_Task requirements_.
Among the lines below, restate word for word only those from the line with "Rafael Nadal (66, 999)" through the line with "[Pin this] (130, 1634)", with both end lines kept.
-*-
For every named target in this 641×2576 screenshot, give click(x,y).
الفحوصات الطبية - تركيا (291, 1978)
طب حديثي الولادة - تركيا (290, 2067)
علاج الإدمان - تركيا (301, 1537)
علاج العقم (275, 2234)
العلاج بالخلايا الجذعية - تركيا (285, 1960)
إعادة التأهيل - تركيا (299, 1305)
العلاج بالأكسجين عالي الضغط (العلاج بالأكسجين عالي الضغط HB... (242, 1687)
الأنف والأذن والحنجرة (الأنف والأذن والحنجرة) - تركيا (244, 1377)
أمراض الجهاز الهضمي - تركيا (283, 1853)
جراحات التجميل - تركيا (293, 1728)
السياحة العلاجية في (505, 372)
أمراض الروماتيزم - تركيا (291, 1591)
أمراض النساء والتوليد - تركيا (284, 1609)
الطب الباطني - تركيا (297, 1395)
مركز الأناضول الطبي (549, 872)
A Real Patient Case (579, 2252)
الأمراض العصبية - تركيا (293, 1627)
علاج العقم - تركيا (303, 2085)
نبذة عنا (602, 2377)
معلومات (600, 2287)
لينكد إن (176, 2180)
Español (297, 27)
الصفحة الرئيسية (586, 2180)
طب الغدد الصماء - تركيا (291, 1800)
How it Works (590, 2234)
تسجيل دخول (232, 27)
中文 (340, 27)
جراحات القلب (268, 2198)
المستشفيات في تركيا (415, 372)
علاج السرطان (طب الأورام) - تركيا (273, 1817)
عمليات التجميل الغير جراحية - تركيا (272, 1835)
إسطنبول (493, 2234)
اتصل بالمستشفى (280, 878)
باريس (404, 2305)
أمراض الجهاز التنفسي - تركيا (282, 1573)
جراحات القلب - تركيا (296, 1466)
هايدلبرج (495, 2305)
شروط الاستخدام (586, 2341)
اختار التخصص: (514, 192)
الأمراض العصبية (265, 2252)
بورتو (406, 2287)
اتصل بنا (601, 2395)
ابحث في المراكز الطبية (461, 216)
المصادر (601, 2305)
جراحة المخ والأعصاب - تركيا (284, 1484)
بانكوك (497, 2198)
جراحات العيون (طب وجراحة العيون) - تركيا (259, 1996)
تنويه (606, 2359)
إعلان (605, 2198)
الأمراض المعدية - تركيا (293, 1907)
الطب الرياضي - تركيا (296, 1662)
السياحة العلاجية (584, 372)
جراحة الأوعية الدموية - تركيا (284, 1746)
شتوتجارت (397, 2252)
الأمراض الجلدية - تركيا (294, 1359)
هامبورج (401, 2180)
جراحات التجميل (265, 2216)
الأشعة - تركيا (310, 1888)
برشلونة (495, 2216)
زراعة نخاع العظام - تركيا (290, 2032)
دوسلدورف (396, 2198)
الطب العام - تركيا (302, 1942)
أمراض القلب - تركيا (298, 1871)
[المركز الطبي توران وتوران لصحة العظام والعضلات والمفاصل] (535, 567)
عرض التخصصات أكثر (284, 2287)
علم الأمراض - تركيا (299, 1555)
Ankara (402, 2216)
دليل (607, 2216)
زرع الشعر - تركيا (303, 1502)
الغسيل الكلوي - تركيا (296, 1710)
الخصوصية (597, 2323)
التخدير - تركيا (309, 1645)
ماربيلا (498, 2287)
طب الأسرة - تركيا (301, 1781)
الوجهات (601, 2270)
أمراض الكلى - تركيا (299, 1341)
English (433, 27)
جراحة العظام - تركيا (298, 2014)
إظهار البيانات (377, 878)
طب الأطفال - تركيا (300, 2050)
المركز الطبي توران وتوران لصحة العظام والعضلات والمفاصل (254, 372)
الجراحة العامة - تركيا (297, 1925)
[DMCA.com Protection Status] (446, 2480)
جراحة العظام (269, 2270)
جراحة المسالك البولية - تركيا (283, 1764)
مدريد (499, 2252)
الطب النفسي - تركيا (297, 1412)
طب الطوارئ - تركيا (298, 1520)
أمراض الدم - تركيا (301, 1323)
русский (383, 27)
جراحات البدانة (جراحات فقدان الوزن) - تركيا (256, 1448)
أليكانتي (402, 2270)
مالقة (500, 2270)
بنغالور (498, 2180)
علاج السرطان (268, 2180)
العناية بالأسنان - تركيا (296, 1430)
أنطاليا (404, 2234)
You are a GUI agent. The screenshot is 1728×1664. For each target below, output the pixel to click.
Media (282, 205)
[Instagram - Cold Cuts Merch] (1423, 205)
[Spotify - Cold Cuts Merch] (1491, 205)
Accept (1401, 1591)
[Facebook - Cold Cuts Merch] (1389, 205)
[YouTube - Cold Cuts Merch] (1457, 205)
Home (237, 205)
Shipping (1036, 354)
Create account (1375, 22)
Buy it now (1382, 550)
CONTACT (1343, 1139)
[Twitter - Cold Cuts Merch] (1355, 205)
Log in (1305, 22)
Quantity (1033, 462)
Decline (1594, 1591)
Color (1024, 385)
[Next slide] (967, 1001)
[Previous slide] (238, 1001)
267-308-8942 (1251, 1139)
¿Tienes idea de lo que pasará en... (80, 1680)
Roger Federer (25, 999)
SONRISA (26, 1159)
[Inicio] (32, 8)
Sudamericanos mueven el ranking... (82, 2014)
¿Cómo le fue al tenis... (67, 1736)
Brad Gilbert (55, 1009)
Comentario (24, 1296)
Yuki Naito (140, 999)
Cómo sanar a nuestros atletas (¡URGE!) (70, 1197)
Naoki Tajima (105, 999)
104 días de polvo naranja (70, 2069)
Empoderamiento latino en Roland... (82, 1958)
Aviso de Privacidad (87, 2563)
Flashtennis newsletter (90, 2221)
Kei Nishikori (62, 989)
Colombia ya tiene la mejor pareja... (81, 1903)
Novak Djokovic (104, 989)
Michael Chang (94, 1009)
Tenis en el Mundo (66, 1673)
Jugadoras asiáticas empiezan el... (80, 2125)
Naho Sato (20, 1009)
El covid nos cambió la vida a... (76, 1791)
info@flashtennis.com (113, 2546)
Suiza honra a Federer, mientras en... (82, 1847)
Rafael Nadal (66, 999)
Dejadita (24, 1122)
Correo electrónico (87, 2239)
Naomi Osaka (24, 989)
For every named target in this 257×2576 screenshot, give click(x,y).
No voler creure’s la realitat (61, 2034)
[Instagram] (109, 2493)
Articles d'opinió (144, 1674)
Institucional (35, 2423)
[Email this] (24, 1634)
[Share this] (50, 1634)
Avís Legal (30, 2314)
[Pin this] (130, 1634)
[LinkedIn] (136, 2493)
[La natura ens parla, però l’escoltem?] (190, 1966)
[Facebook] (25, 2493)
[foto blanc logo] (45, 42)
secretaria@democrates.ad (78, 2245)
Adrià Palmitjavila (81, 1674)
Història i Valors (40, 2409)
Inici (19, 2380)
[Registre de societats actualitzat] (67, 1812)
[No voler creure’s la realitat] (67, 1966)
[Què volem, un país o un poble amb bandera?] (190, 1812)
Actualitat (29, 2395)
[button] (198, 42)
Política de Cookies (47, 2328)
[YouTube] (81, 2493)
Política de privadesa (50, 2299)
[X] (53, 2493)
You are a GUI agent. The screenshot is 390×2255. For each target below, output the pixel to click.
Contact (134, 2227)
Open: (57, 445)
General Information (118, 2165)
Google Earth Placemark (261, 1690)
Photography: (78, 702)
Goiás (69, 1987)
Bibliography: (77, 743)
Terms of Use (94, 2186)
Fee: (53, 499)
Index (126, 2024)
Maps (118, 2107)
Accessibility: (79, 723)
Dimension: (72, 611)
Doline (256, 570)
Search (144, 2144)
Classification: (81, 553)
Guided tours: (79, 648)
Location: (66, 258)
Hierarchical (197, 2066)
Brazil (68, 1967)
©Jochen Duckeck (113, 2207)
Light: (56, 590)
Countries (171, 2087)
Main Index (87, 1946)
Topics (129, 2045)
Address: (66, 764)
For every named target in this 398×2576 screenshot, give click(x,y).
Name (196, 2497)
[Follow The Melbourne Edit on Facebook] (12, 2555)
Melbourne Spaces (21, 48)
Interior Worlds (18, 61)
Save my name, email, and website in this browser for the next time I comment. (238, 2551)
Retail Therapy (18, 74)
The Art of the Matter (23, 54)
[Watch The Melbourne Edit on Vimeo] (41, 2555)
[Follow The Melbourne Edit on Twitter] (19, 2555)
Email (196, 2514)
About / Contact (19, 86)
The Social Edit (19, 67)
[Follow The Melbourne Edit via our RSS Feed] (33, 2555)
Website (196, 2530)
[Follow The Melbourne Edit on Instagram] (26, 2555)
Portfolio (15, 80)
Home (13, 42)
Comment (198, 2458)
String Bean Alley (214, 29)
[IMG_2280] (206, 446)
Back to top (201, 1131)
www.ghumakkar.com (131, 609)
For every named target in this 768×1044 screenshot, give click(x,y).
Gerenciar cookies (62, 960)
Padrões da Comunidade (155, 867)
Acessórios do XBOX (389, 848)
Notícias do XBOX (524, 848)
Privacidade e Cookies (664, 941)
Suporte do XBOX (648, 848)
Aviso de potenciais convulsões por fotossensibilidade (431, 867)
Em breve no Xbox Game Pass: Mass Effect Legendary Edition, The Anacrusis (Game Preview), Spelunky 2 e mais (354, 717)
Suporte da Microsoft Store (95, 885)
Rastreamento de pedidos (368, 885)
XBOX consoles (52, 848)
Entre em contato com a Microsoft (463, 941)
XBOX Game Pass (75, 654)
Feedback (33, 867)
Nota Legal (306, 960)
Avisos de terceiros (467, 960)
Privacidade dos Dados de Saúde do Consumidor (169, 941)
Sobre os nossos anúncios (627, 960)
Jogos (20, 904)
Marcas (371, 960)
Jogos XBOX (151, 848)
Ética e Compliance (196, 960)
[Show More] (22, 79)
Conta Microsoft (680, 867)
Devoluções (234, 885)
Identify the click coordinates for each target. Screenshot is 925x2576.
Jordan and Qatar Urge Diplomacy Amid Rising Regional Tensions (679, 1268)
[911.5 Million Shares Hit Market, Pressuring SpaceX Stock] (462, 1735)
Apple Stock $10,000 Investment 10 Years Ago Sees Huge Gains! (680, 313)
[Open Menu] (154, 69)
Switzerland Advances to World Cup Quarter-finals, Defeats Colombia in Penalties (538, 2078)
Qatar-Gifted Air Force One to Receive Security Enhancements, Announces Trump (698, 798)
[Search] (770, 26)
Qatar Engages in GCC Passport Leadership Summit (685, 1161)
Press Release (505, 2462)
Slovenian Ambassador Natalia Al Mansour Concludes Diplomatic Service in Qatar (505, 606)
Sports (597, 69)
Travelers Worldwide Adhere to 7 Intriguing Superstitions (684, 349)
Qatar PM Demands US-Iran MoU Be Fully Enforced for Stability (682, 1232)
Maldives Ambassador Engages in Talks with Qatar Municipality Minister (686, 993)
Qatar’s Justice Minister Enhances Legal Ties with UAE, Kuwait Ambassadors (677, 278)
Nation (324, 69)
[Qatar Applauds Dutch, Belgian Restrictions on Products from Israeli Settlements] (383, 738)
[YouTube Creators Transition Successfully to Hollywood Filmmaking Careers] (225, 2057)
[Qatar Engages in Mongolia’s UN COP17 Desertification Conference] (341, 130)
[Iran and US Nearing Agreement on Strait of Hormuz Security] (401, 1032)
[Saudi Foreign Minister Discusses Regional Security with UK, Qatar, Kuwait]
-*-
_Solution to this problem_.
Rafael Nadal (66, 999)
Dejadita (24, 1122)
Correo electrónico (87, 2239)
Naomi Osaka (24, 989)
For every named target in this 257×2576 screenshot, give click(x,y).
No voler creure’s la realitat (61, 2034)
[Instagram] (109, 2493)
Articles d'opinió (144, 1674)
Institucional (35, 2423)
[Email this] (24, 1634)
[Share this] (50, 1634)
Avís Legal (30, 2314)
[Pin this] (130, 1634)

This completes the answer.